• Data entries

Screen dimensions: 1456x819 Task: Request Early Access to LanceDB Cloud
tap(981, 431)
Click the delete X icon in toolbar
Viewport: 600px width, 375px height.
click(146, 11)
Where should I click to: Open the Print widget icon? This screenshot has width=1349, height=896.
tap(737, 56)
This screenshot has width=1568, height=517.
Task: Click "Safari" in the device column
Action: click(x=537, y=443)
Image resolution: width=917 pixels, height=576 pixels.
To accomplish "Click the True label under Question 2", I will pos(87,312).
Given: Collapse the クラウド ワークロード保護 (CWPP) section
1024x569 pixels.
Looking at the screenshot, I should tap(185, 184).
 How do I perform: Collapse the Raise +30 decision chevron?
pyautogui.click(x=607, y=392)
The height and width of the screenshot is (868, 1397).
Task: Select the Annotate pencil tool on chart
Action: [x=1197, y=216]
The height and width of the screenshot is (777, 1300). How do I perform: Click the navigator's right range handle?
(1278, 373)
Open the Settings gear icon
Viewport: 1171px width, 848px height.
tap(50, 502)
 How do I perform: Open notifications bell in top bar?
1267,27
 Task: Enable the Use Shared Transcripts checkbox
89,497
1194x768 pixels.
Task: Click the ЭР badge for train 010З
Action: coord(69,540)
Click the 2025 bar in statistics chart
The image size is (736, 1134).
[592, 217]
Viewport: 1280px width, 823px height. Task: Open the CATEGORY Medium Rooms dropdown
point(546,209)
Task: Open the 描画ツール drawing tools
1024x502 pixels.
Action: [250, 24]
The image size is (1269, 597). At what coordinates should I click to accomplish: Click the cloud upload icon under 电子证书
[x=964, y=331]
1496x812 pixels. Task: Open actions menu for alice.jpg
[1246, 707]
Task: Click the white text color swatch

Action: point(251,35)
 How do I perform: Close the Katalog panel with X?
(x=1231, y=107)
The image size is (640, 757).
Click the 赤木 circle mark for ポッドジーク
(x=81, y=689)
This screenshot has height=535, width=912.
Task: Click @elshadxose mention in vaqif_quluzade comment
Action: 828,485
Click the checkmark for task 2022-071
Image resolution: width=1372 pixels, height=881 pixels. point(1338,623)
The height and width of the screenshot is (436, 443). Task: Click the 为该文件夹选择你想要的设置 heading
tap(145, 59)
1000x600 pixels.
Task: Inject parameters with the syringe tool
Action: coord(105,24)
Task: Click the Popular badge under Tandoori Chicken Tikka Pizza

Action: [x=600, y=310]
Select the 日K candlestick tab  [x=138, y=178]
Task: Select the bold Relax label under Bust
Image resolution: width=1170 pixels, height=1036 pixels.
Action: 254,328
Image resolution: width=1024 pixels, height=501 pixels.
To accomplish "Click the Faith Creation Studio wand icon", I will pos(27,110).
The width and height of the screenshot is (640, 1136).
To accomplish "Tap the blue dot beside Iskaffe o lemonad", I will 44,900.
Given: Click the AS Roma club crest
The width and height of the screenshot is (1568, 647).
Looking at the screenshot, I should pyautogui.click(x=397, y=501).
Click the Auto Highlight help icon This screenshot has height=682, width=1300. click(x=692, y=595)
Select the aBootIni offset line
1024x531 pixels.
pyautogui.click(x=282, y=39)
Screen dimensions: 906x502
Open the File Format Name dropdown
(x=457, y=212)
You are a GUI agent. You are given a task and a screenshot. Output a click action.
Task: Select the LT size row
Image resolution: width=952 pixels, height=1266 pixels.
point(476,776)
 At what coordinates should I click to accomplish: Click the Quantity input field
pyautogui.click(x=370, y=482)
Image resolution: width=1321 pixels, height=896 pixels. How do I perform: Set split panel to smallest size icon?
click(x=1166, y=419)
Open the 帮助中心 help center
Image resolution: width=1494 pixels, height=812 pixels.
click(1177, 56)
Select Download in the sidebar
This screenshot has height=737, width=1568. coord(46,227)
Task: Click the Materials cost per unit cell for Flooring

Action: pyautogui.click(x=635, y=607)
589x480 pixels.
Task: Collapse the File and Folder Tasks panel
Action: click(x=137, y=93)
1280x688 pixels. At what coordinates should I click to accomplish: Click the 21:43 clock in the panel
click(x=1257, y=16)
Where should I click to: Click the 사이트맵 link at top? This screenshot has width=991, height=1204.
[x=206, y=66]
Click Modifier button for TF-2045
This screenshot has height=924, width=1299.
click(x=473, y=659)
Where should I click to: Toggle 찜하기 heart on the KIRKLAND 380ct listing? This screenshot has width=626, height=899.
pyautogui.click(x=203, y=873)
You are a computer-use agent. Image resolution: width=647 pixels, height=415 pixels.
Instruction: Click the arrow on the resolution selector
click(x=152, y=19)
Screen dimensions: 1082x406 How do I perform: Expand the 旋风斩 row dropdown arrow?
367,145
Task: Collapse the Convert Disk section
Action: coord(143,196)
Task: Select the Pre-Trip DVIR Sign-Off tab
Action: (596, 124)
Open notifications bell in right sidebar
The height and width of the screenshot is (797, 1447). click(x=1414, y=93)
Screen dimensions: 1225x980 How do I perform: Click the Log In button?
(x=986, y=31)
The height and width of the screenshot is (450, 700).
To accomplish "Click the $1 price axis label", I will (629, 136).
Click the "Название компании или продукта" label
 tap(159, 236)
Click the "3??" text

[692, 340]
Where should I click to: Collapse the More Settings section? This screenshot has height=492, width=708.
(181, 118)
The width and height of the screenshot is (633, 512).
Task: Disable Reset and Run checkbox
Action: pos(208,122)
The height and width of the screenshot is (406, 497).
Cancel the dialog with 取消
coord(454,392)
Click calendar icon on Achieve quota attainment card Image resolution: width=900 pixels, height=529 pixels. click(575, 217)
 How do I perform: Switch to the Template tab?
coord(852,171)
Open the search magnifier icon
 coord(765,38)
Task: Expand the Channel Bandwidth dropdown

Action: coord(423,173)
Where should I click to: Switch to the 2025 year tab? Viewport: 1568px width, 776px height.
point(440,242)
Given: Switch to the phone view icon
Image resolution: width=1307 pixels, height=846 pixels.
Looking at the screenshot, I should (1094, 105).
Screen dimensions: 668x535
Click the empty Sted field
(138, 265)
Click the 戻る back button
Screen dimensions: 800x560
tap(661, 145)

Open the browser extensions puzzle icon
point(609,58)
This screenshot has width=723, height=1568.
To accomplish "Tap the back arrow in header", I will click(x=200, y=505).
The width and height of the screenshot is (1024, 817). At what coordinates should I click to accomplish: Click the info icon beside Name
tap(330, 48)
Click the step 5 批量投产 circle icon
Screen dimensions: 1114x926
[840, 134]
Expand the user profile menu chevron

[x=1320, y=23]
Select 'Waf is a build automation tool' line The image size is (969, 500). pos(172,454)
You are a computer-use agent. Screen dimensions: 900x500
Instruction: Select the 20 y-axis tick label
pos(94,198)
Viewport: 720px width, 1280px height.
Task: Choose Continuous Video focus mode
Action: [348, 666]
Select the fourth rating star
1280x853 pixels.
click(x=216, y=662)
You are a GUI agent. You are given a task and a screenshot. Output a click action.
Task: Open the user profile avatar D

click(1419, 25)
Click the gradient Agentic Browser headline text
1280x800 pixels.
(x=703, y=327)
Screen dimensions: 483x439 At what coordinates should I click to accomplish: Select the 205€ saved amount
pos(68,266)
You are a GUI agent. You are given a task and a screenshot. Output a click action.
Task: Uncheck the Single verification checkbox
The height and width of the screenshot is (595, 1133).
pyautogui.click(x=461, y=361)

• Work required
Extract every line from the rows above that contains the string "bell". Matching is case-sensitive.

• Exercise answer
 How do I perform: Open notifications bell in top bar?
Open notifications bell in right sidebar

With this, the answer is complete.